Turkey Gobblers at the Witching Hour

I want to apologize to my long-time readers for the absence of posts in August. I had some technical difficulties and a few days of vacation, but I hope I’m back on track. I can report that the weather has been simply beautiful. It hasn’t rained for almost a week, and temperatures have been very cool for this time of year. In other words, perfect weather for the end of August. The old boys continue to predict an early fall and a hard winter, and at this point, I’m inclined to agree that this seems likely.
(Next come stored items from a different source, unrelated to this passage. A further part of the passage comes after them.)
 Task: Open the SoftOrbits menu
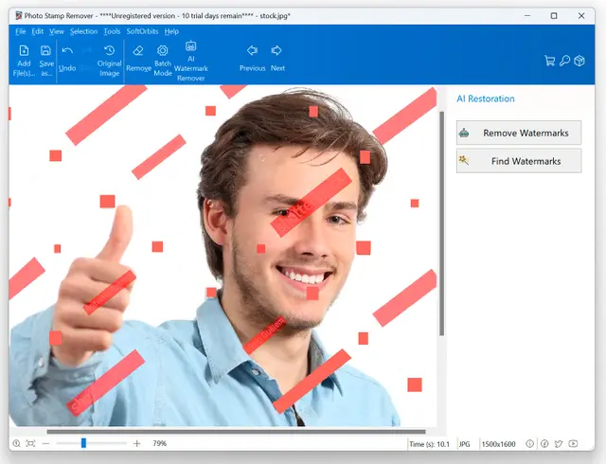(x=142, y=31)
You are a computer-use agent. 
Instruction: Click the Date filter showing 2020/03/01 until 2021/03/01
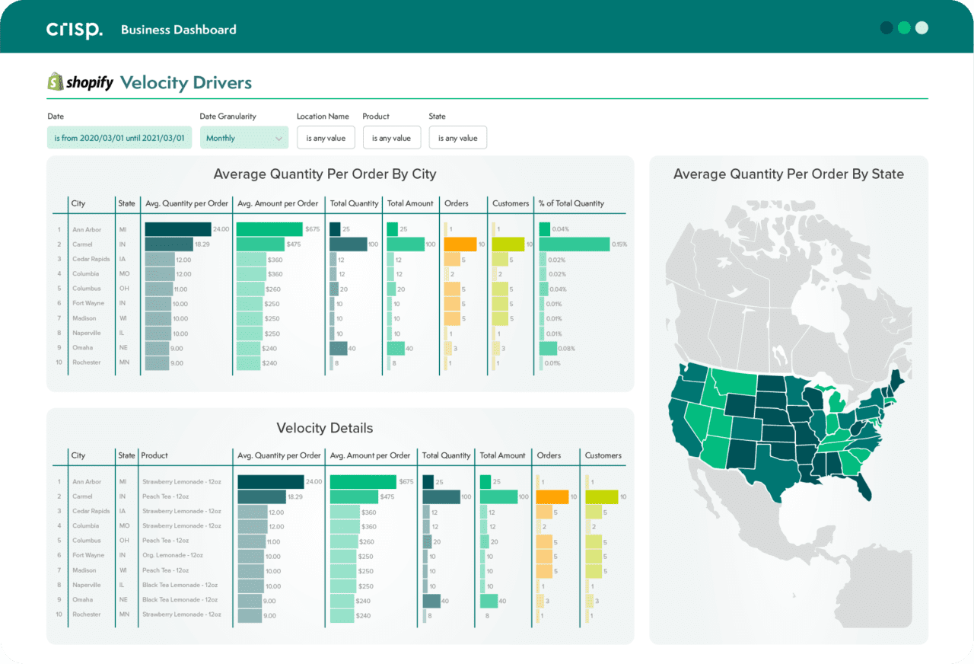pos(119,137)
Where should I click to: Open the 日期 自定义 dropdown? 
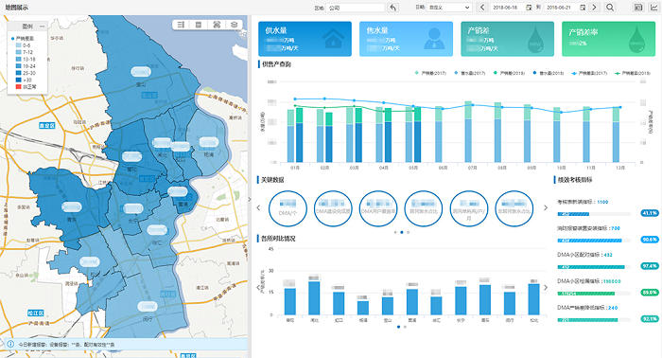449,8
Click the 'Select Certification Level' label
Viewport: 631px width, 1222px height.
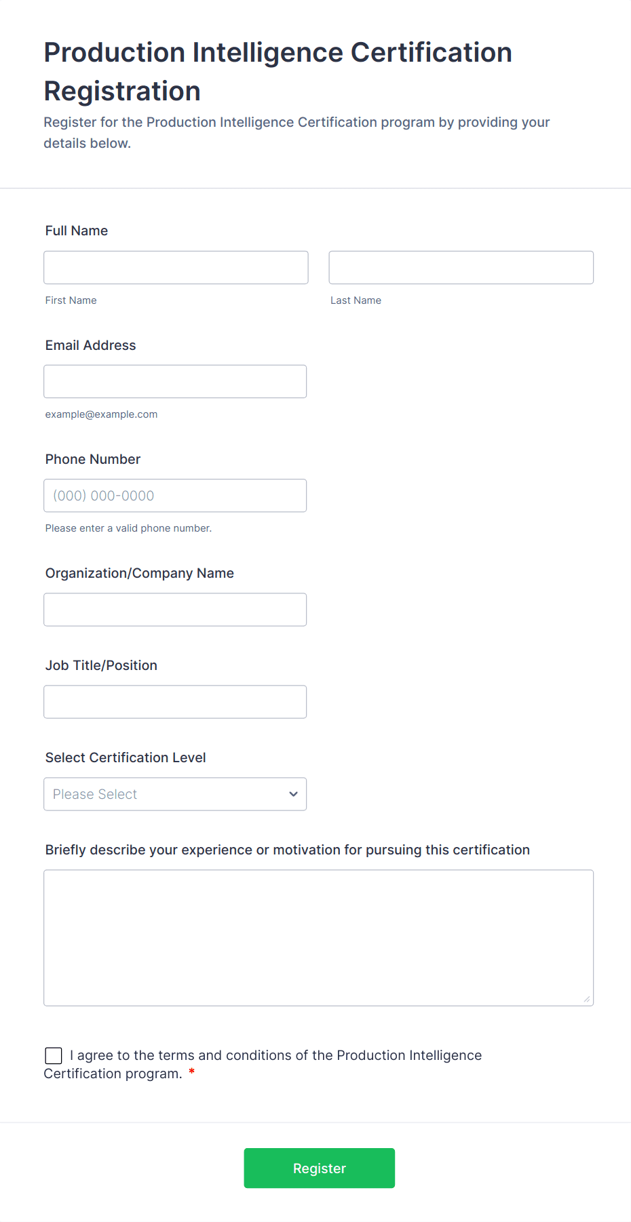tap(126, 757)
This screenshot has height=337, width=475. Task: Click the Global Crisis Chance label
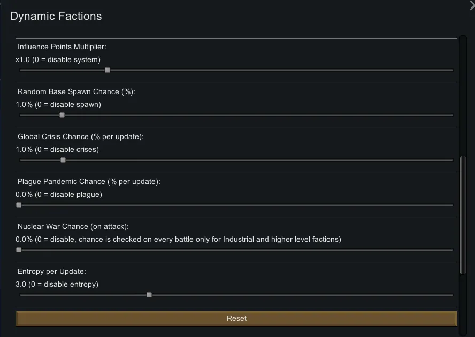81,137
If you’ve been reading me for a while, you know that we like to do the old, useless things, like sit on the porch until late listening to the night sounds. It has been pretty prime in the morning, too. This morning around 6:30, we saw a very large bat working the former power line cut down the mountain, a different bat than the one who works it in the evening. And the other night, just before dark, we heard and saw a small flock of turkey gobblers fly up to roost in our woods. We don’t see that every day. I’ve seen them fly up as early as mid-afternoon, but when the light reaches the point that the turkey hunters call “flying up time” – that’s when the shadows between the trees darken to the point that the turkey fears that a fox could slip up on him – they have to fly up. My father used to call it “the witching hour.” Either way, it’s nice to see some turkey, because I believe the coyote are having a significant impact on the chicks, before they can fly. The foxes were always after them, but a small pack of coyotes could easily eat the whole brood, and I think that’s happening.

We are coming up on two of our best events.

On September 2, the Labor Day Barbecue is scheduled for the downtown park, rain or shine. The stated hours are 11:30 – 6:00, but as with any barbecue, it’s really “until the food runs out.” The way it works is that you buy a ticket for either a pork sandwich, ribs, or chicken. They come with cole slaw, beans, bread, and dessert. The line for tickets is often a whole lot longer than for food, so if you have a chance to buy tickets ahead of time, things usually go better. They are available at the Chamber of Commerce, up behind the CVS. If you are planning to hang out for a while and listen to the music, it isn’t a bad idea to bring a lawn chair. There is usually a take-out line that you can drive past, which a lot of folks will do if it rains (even though there are tents). It’s all for a good cause, the Good Samaritans, and a thirty-some year tradition. (It isn’t as interdenominational as it used to be, as someone went crazy and let a woman preach a few years back, and most of the Baptist churches have boycotted it since, but it is still a wonderful community event.)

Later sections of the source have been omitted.